“Well, you see,” Major Warren began, lamely, “Carson and I saw Pete the night he was whipped so severely and we took pity on him. They played together when they were boys, as boys all over the South do, you know, and then he saw Mam' Linda break down over it and saw old Lewis crying for the first time in the old man's life. I was mad, Henry, myself, and you would have been if you had been there. I could have fought the men who did it, so I understand how Carson felt, and when he made the remark Wiggin is using to such deadly injury to his prospects my heart warmed to the boy. If he doesn't succeed as a politician it will be because he is too genuine for a tricky career of that sort. His friends are trying to get him to make some statement that will reinstate him with the mountain people who sympathized with the White Caps, but he simply won't do it.”
“Won't do it! I reckon not!” Dwight blurted out. “Didn't the young idiot wait in Blackburn's store for Dan Willis to come and shoot the top of his head off? He sat there till past midnight, and wouldn't move an inch till actual proof was brought to him that Willis had left town. Oh, I'm no fool! I know a thing or two. I've watched him and your daughter together. That's at the bottom of it. She sat down on him before she went off to Augusta, but her refusal didn't alter him. He knows Helen thinks a lot of her old negro mammy, and in her absence he simply took up her cause and is fighting mad about it—so mad that he is blind to his political ruin. That's what a man will do for a woman. They say she's about to become engaged down there. I hope she is, and that Carson will have pride enough when he hears of it to let another man do her fighting, and one with nothing to lose by it.”
“She hasn't written me a thing about any engagement,” the Major answered, with some animation; “but my sister highly approves of the match and writes that it may come about. Mr. Sanders is a well-to-do, honorable man of good birth and education: Helen never seemed to get over her brother's sad death. She loved poor Albert more than she ever did me or any one else.”
“And I always thought that it was Carson's association with your son in his dissipation that turned Helen against him. For all I know, she may have thought Carson actually led Albert on and was partly the cause of his sad end.”
“She may have looked at it that way,” the Major said, musingly. They had now reached the porch in the rear of the house and they went together into the wide hall. A colored maid with a red bandanna tied like a turban round her head was dusting the walnut railing of the stairs. Passing through the hall, the old gentlemen turned into the library, a great square room with wide windows and tall, gilt-framed pier-glass mirrors.
“Yes, I'm sure that's what turned her against him,” Dwight continued, “and that is where, between you and Helen, I get mixed up. Why do you always take up for the scamp? It looks to me like you'd resent the way he acted with your son after the boy's terrible end.”
“There is a good deal more in the matter, Henry, than I ever told you about.” Major Warren's voice faltered. “To be plain, that is my secret trouble. I reckon if Helen was to discover the actual truth—all of it—she would never feel the same towards me. I think maybe I ought to tell you. It certainly will explain why I am so much interested in your boy.” They sat down, the owner of the house in a reclining-chair at an oblong, carved mahogany table covered with books and papers, the visitor on a lounge near by.
“Well, it always has seemed odd to me,” old Dwight said. “I couldn't exactly believe you wanted to bring him and Helen together, after your experience with that sort of man under your own roof.”

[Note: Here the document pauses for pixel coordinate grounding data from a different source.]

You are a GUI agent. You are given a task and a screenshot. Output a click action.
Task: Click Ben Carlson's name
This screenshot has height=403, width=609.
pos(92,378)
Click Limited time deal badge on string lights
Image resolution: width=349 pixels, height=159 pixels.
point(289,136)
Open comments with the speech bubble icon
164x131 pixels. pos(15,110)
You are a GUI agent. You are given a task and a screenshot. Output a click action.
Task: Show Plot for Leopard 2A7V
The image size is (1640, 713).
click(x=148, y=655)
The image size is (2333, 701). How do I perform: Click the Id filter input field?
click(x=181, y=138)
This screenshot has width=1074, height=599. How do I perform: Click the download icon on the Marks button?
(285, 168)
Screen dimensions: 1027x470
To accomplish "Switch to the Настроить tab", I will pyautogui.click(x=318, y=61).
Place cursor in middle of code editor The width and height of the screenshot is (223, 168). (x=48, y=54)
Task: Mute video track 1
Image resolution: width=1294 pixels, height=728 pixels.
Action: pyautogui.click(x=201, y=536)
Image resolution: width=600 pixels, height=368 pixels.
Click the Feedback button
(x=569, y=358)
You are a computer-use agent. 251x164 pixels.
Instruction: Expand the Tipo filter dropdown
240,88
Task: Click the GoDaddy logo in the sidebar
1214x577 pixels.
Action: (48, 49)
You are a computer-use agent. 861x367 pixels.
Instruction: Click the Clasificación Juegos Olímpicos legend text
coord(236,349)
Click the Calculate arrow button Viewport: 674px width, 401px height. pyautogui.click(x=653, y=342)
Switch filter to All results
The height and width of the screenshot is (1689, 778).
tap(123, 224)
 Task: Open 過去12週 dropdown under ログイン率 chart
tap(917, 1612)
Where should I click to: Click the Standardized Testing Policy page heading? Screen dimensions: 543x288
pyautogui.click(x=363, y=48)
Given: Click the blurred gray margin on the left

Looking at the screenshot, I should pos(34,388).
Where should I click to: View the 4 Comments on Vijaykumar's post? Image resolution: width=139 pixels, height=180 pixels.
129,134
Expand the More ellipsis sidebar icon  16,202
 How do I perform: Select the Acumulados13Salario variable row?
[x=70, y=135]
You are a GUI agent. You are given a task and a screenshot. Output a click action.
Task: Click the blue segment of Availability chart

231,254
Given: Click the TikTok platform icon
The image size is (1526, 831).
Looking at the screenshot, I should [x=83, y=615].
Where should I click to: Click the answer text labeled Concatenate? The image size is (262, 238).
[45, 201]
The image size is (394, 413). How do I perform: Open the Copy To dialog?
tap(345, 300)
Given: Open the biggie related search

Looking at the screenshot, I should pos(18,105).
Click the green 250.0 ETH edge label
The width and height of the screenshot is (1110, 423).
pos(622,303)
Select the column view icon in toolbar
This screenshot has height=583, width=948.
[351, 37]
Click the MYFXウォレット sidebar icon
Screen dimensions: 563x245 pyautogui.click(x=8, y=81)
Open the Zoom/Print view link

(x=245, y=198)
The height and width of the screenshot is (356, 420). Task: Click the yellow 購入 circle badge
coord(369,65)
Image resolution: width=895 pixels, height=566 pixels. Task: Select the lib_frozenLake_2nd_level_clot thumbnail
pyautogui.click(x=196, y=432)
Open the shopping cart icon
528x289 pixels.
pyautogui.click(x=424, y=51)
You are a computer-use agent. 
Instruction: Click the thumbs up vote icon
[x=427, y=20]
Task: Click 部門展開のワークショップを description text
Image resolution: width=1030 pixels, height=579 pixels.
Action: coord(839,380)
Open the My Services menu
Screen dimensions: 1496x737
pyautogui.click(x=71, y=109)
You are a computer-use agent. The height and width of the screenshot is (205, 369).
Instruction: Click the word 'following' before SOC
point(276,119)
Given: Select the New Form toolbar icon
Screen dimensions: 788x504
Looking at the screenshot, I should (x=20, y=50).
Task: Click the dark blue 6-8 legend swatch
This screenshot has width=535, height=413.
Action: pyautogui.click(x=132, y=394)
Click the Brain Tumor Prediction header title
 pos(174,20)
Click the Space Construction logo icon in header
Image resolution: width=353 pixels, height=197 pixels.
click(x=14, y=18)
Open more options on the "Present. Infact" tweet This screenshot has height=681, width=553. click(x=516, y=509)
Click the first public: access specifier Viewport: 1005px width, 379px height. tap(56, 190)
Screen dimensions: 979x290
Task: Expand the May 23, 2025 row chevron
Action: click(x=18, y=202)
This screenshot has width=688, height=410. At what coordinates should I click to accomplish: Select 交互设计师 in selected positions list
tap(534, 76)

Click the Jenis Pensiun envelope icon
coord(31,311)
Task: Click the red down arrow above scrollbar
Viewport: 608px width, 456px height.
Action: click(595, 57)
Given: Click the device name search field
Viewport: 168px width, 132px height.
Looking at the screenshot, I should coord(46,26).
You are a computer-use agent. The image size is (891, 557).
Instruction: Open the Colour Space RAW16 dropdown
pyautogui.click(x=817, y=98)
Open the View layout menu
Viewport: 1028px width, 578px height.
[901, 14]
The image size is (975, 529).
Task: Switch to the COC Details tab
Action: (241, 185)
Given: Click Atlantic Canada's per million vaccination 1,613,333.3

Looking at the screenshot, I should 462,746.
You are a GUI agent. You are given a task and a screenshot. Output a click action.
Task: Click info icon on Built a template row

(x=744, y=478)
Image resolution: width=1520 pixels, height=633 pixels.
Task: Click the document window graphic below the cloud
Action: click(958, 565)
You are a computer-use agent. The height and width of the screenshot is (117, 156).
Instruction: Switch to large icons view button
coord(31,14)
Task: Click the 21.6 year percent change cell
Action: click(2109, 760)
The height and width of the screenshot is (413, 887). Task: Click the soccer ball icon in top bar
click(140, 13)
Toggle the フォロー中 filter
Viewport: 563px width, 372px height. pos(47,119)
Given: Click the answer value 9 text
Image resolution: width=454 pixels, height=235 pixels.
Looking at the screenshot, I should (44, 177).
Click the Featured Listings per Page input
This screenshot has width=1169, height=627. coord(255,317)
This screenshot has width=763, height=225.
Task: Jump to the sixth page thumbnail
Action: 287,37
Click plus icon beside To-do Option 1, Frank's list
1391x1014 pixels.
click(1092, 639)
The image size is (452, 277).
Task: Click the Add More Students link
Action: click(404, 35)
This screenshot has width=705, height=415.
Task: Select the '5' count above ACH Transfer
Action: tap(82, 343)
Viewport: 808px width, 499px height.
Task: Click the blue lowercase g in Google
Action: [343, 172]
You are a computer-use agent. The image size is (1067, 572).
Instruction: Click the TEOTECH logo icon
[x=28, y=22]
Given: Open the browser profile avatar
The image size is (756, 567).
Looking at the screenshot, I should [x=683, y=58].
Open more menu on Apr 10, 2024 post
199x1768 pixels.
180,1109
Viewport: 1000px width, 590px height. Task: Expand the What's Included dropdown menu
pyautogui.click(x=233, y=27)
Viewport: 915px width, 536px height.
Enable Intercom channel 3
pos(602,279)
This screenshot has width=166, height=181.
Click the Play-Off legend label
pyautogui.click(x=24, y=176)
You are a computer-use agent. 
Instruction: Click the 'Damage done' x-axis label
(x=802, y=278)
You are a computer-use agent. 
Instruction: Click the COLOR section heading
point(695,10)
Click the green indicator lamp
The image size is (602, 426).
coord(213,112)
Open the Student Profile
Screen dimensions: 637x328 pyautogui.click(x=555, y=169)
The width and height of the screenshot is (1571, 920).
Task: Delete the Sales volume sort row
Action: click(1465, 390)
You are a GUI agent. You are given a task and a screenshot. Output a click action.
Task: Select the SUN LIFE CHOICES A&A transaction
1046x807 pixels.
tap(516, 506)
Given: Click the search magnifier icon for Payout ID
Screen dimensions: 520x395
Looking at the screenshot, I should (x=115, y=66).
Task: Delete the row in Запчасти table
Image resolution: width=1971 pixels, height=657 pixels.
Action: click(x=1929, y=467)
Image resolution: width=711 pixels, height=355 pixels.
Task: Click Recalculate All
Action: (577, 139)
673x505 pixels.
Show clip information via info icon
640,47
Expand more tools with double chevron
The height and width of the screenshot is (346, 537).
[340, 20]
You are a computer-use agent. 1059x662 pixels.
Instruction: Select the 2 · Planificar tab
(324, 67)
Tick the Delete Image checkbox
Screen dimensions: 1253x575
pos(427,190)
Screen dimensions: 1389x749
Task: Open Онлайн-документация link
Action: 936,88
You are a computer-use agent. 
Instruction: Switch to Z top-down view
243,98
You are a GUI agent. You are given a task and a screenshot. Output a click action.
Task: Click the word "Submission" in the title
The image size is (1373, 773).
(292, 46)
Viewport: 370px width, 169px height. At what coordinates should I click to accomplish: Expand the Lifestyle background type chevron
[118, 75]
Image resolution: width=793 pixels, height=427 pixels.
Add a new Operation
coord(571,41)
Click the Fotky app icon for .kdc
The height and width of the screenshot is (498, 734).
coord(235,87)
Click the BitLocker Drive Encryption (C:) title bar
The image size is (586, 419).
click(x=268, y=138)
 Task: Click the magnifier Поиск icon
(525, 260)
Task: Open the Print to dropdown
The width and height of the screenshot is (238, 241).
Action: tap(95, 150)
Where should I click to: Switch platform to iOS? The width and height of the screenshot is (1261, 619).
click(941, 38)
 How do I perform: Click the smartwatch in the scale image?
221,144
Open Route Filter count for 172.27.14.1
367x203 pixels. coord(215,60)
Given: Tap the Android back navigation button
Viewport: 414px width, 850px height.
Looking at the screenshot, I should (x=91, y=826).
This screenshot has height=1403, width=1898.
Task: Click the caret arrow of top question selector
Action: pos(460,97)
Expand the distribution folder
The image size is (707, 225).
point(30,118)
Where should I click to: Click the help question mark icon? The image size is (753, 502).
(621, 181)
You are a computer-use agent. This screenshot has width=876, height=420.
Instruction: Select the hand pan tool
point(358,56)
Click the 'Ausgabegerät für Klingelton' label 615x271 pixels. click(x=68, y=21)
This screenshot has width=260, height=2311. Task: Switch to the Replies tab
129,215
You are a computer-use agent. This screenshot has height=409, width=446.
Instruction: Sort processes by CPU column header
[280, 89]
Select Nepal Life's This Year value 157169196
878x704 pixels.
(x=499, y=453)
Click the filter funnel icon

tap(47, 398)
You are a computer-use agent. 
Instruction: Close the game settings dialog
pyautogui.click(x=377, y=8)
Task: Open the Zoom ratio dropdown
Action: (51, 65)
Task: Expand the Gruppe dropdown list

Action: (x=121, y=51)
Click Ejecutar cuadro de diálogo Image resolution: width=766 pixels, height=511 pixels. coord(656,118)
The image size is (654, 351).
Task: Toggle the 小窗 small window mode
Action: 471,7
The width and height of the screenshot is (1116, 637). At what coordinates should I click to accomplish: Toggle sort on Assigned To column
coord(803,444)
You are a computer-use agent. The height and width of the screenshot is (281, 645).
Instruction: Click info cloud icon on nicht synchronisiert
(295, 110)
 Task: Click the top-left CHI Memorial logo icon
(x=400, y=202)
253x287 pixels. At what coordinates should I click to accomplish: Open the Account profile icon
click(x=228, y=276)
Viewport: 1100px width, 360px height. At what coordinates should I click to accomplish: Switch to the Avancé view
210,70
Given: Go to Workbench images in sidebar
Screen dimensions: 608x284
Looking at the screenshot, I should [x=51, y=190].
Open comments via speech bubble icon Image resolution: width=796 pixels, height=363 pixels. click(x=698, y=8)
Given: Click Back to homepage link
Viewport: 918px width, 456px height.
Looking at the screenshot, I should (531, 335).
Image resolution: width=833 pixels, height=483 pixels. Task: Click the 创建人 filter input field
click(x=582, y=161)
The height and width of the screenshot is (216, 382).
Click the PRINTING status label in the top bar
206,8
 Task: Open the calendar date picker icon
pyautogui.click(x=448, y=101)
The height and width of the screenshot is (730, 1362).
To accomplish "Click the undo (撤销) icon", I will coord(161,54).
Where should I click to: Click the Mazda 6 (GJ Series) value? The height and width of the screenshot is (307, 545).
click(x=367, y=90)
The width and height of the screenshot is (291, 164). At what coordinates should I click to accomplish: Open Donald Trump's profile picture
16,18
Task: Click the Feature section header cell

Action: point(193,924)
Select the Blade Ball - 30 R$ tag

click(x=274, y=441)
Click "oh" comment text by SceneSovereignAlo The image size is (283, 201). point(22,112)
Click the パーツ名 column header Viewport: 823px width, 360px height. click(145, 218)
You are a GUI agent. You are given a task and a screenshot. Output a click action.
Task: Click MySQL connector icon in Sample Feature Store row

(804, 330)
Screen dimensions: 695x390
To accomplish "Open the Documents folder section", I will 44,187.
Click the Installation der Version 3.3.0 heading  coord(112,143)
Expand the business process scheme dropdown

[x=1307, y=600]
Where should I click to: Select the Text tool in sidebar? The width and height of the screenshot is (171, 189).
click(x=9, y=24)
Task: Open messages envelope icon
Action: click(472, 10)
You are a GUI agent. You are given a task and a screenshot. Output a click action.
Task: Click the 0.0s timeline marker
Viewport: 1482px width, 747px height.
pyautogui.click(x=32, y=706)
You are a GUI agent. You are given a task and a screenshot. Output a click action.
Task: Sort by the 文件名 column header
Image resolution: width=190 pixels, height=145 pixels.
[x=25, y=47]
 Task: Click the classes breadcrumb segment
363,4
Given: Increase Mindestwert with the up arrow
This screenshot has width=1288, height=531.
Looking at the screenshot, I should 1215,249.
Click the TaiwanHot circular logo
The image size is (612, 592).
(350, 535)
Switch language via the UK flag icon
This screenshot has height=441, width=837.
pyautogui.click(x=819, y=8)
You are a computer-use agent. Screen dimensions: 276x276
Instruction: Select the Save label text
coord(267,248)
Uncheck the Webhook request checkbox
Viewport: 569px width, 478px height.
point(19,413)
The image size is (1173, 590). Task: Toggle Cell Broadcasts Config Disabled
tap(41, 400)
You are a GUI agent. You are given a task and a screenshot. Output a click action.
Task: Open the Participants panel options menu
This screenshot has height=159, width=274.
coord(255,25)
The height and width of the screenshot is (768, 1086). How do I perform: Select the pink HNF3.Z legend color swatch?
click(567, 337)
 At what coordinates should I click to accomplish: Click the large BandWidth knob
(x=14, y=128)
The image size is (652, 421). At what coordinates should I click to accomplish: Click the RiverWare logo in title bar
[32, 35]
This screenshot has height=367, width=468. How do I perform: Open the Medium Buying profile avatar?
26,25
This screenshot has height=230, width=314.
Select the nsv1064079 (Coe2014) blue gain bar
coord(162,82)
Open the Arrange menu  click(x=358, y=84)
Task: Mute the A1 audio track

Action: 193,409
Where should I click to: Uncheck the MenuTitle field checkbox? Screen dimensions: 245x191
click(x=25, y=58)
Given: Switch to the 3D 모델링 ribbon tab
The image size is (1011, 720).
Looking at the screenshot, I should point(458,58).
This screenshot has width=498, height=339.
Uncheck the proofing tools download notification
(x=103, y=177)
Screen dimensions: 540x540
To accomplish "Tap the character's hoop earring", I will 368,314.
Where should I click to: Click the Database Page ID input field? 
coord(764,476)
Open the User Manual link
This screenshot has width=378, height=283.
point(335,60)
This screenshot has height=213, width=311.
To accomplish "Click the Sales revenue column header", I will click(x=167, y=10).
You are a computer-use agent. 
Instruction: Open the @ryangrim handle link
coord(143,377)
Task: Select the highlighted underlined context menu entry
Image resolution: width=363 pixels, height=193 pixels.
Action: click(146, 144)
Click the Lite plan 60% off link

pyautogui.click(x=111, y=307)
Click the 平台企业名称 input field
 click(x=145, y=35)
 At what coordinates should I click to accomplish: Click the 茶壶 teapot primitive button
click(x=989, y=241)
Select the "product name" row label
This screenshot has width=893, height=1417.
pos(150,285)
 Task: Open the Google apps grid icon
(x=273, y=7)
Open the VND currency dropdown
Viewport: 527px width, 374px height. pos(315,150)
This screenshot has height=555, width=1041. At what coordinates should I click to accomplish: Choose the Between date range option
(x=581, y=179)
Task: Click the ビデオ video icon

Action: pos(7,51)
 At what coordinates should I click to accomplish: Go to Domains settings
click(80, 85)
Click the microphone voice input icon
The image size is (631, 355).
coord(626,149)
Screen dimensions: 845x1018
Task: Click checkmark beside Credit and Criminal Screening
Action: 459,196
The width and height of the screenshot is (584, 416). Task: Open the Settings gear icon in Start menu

“It is this way,” said the Major, awkwardly. “To begin with, I am sure, from all I've picked up, that it was not your son that was leading mine on to dissipation, but just the other way. He's dead and gone, but Albert was always ready for a prank of any sort. Henry, I want to talk to you about it because it seems to me you are in the same position in regard to Carson that I was in regard to my poor boy, and I've prayed a thousand times for pardon for what I did in anger and haste. Henry, listen to me. If ever a man made a vital mistake I did, and I'll bear the weight of it to my grave. You know how I worried over. Albert's drinking and his general conduct. Time after time he made promises that he would turn over a new leaf only to break them. Well, it was on the last trip—the fatal one to New York, where he had gone and thrown away so much money. I wrote him a severe letter, and in answer to it I got a pathetic one, saying he was sick and tired of the way he was doing and begging me to try him once more and send him money to pay his way home. It was the same old sort of promise and I didn't have faith in him. I was unfair, unjust to my only son. I wrote and refused, telling him that I could not trust him any more. Hell inspired that letter, Henry—the devil whispered to me that I'd been indulgent to the poor boy's injury. Then came the news. When he was found dead in a small room on the top floor of that squalid hotel—dead by his own hand—my letter lay open beside him.”
“Well, well, you couldn't help it!” Dwight said, most awkwardly, and he crossed his short, fat legs anew and reached for an open box of cigars. “You were trying to do your duty as you saw it, and to the best of your ability.”